Describe the problem.
Brand new here so apologize for the basic question and what is probably an inadequate description of what I am working with....

I have a table of compensation data that I am wanting to scrape just the employee name and the salary. I don't believe the table is a standard html table and there isn't any headers listed. When I look at the element inspector I see a lot of this....

I am using txt selector and scraping the employee name and that is working....
I am also using txt selector and scrape the employee salary and that is working...

When I export as csv I am getting all of the data but it obviously isn't structured with employee in one column and matching salary in adjacent column.

Is there a better way to scrape this so the data is structured in the csv or do I need to manipulate the data using web scraper order somehow?

Thanks,
oldedb

Url: http://example.com

Sitemap:
{id:"sitemap code"}

leemeng · October 10, 2019, 2:51pm

You've probably set all your text scrapers to "multiple", so this would not produce the results you want. You'll need to create a selector for the table rows instead, and place the text scrapers under the rows selector. The rows selector acts as a "container" for your text scrapers so they will be grouped together. The rows selector is the one that needs to be set to "multiple", while the text scrapers are not (unchecked).

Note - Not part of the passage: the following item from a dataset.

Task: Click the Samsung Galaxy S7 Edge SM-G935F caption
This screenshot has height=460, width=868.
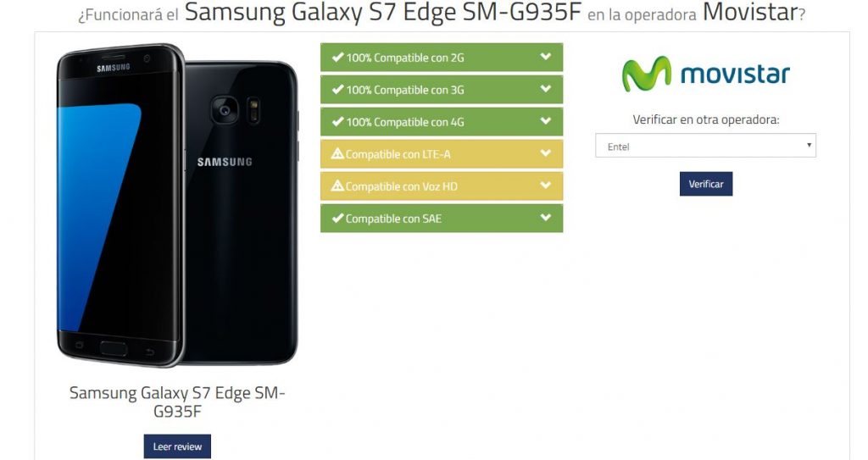Action: point(177,402)
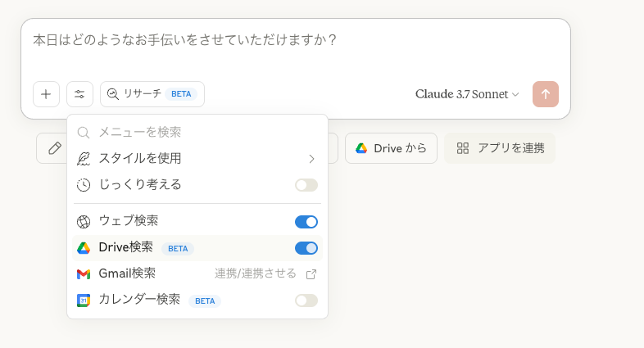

Take a look at this example below where I scrape a table from the w3schools tables page at
https://www.w3schools.com/html/html_tables.asp

{"_id":"scrape-table-example","startUrl":["https://www.w3schools.com/html/html_tables.asp"],"selectors":[{"id":"table selector","type":"SelectorElement","parentSelectors":["_root"],"selector":"table#customers","multiple":false,"delay":0},{"id":"rows selector","type":"SelectorElement","parentSelectors":["table selector"],"selector":"tr:nth-of-type(n+2)","multiple":true,"delay":0},{"id":"Company","type":"SelectorText","parentSelectors":["rows selector"],"selector":"td:nth-of-type(1)","multiple":false,"regex":"","delay":0},{"id":"Contact","type":"SelectorText","parentSelectors":["rows selector"],"selector":"td:nth-of-type(2)","multiple":false,"regex":"","delay":0},{"id":"Country","type":"SelectorText","parentSelectors":["rows selector"],"selector":"td:nth-of-type(3)","multiple":false,"regex":"","delay":0}]}

This is what the scraper's structure (selector graph) looks like. Take note of what needs to be set to multiple, and what should not be:
table-scraper-structure

oldedb · October 15, 2019, 10:38am

How do I handle this if there isn't an option to select the table? I followed your example on some sites where a basic html and javascript table were present but in many instances, I can't set the selector to table and actually select the table I am wanting.

Thanks

leemeng · February 2, 2020, 9:45am

I'm using Type: Element here for the table, and not Type:Table. The name "table selector" was merely for my own reference. You can use this method for non-standard tables.